Execution Plans for GROUPING SETS, ROLLUP, and CUBE
This topic describes the query execution plans for queries that have multiple groupings in a single GROUP BY clause. The plans that are described are generated by the following types of GROUP BY statements:
GROUP BY...WITH ROLLUP
GROUP BY...WITH CUBE
GROUP BY..., GROUPING SETS (...), ...
GROUP BY..., CUBE(...), ...
GROUP BY..., ROLLUP(...), ...
When a GROUP BY clause is present, complex aggregates are decomposed to simple aggregates early in optimization, regardless of the kind of GROUP BY clause. The following Transact-SQL statements provide a simplified illustration of the transformation that occurs internally. In the following example, the first SELECT statement is transformed into the second:
SELECT a, AVG(x) FROM t GROUP BY a WITH ROLLUP; SELECT a, SUM(x)/COUNT(x) FROM t GROUP BY a WITH ROLLUP;
Scalar aggregates cannot be expressed by using multiple groupings syntax.

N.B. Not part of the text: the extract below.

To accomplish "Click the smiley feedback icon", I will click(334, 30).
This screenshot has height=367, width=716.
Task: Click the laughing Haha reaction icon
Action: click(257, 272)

Multiple groupings syntax can be used to specify a single grouping set. The following statements are the same:
SELECT a, b, c, SUM(x) FROM v53 GROUP BY GROUPING SETS ((a, b, c));
SELECT a, b, c, SUM(x) FROM v53 GROUP BY a, b, c;
The execution plans for the following statements will be the same as the execution plans for GROUP BY, except scalar aggregates cannot be expressed by using multiple groupings syntax.
The following statement, a scalar aggregate, returns one row that has the value NULL:
SELECT SUM(x) FROM v53 WHERE a = a + 1 ;
The following statements return no rows:
SELECT SUM(x) FROM v53 WHERE a = a + 1 GROUP BY GROUPING SETS (()); SELECT SUM(x) FROM v53 WHERE a = a + 1 GROUP BY(x-x);
In versions of SQL Server before SQL Server 2008, the ROLLUP operator is indistinguishable from regular stream aggregate operators in Showplan. Starting with SQL Server 2008, RollupInfo is added under the Stream Aggregate node in Showplan as a distinguishing element. <RollupInfo> appears in the XML Showplan and in the properties window, but not when you rest the pointer over the operator. A ROLLUP operator has an element called <RollupInfo>, for example:
<ROLLUPLevel Number="0" />
<ROLLUPLevel Number="2" />
<ROLLUPLevel Number="3" />
The <RollupInfo> element will be present in the XML Showplan whenever the stream aggregate operator is a ROLLUP, that is, it outputs multiple groupings. The Showplan text is unchanged.
Sample Query and Execution Plan for ROLLUP
The following sample query, Q1, returns aggregate sales for the Adventure Works Cycles for the year 2004. The sales are grouped by region and then by day. To generate an actual execution plan, in Query Editor in SQL Server Management Studio, run the following query. The plan is described in the section "Actual Execution Plan for Query Q1" that follows.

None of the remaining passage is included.